"""Compound ZIP parser plugin for OpenXML files."""
import re
import zipfile
from xml.parsers import expat
from defusedxml import ElementTree
from dfdatetime import time_elements as dfdatetime_time_elements
from plaso.containers import events
from plaso.parsers import czip
from plaso.parsers.czip_plugins import interface
[docs]
class OpenXMLEventData(events.EventData):
"""OXML event data.
Attributes:
application (str): name of application that created document.
application_version (str): version of application that created document.
author (str): name of author.
creation_time (dfdatetime.DateTimeValues): creation date and time of
the document.
digital_signature (str): digital signature.
edit_duration (int): total editing time.
hyperlinks_changed (bool): True if hyperlinks have changed.
last_printed_time (dfdatetime.DateTimeValues): date and time the document
was last printed.
last_saved_by (str): name of user that last saved the document.
links_up_to_date (bool): True if the links are up to date.

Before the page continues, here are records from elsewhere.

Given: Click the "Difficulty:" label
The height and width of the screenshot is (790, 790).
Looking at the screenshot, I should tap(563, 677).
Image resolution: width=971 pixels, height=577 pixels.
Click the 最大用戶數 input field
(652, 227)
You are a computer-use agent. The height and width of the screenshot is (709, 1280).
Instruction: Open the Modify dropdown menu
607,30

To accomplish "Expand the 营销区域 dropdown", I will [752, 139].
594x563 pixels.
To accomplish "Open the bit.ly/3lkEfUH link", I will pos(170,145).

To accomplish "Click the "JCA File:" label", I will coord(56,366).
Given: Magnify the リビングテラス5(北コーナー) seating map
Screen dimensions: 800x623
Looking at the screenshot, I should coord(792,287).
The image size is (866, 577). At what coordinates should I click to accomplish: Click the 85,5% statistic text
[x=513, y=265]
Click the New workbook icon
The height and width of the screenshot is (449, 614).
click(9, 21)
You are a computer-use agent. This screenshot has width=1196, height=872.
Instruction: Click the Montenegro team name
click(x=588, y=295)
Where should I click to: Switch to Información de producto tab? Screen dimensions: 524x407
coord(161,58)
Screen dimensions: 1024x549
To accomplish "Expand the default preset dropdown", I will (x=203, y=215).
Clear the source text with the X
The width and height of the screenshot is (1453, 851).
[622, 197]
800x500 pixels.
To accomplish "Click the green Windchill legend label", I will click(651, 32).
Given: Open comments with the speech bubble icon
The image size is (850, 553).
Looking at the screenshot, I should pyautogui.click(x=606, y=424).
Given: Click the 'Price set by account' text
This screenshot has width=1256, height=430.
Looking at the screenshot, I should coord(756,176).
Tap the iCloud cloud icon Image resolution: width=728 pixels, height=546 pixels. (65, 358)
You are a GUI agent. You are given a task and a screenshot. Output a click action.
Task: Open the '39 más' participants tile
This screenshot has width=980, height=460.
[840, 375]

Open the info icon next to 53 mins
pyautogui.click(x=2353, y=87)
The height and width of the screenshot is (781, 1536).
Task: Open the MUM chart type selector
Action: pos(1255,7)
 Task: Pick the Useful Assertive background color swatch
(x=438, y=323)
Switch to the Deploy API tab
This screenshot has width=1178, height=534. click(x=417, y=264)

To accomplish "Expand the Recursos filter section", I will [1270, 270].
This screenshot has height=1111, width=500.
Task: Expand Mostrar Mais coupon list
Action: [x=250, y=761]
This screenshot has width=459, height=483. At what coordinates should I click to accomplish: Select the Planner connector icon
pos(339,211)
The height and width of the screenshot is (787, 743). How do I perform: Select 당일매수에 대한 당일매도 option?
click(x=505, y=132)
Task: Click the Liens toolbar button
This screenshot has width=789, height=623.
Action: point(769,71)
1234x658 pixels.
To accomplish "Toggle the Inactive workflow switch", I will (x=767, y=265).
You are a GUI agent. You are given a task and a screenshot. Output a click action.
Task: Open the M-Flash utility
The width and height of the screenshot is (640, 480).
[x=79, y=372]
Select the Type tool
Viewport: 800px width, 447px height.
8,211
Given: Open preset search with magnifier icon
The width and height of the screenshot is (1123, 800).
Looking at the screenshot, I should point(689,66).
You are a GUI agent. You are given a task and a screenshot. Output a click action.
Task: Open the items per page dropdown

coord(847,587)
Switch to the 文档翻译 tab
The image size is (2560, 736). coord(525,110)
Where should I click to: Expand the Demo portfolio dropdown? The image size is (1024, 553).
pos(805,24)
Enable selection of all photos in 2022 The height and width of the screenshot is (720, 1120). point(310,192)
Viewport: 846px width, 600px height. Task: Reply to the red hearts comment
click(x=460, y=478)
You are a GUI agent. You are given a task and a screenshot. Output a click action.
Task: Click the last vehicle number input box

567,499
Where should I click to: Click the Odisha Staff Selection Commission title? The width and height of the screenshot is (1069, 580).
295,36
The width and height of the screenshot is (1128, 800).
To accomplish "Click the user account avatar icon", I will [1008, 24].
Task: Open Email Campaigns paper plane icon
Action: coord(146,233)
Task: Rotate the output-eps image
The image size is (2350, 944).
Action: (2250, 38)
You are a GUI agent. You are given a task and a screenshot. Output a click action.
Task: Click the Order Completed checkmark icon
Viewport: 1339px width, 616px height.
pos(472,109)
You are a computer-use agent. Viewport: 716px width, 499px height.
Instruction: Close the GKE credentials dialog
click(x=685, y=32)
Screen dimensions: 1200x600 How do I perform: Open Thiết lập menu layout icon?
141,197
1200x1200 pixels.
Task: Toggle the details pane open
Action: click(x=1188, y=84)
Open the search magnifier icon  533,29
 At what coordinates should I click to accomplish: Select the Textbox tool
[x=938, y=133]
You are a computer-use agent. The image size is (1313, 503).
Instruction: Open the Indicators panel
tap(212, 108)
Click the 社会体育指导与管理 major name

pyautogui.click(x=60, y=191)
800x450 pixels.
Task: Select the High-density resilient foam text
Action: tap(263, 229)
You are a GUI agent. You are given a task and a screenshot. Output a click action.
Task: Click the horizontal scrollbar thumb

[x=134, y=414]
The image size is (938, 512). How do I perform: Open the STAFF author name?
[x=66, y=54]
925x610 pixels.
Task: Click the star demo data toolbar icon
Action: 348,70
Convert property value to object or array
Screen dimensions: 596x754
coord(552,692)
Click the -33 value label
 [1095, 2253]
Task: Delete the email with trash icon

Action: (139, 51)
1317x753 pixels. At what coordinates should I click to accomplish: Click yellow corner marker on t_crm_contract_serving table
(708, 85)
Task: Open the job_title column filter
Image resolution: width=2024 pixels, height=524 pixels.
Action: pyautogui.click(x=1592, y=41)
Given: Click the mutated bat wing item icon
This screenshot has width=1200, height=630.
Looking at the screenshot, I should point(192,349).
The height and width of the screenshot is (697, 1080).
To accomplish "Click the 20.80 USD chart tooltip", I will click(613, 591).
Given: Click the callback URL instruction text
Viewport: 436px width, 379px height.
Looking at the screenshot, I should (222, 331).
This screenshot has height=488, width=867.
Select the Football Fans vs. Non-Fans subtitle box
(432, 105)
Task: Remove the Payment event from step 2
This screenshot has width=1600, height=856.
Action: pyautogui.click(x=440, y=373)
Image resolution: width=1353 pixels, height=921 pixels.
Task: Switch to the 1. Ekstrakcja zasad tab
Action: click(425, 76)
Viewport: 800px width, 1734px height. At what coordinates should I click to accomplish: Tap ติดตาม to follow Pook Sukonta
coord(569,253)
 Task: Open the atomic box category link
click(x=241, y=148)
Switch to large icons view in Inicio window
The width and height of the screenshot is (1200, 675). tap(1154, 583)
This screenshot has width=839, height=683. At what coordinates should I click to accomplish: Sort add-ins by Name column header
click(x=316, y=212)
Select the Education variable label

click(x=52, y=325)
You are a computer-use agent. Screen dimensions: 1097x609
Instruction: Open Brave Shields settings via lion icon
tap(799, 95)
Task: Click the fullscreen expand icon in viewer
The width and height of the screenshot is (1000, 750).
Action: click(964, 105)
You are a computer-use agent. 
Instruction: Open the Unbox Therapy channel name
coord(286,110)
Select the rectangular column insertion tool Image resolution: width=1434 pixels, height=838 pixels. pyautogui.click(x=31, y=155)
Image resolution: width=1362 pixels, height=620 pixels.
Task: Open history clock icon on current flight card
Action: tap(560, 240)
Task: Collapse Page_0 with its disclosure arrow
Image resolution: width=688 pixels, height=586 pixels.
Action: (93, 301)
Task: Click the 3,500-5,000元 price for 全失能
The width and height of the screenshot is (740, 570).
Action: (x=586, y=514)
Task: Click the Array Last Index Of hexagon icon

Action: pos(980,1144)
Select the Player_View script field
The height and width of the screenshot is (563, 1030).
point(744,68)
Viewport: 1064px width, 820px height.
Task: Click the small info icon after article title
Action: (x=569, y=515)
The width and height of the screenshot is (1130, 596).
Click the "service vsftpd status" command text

modification_time (dfdatetime.DateTimeValues): modification date and time
of the document.
number_of_characters (int): number of characters without spaces in
the document.
number_of_characters_with_spaces (int): number of characters including
spaces in the document.
number_of_clips (int): number of multi-media clips in the document.
number_of_hidden_slides (int): number of hidden slides in the document.
number_of_lines (int): number of lines in the document.
number_of_pages (int): number of pages in the document.
number_of_paragraphs (int): number of paragraphs in the document.
number_of_slides (int): number of slides in the document.
number_of_words (int): number of words in the document.
revision_number (int): revision number.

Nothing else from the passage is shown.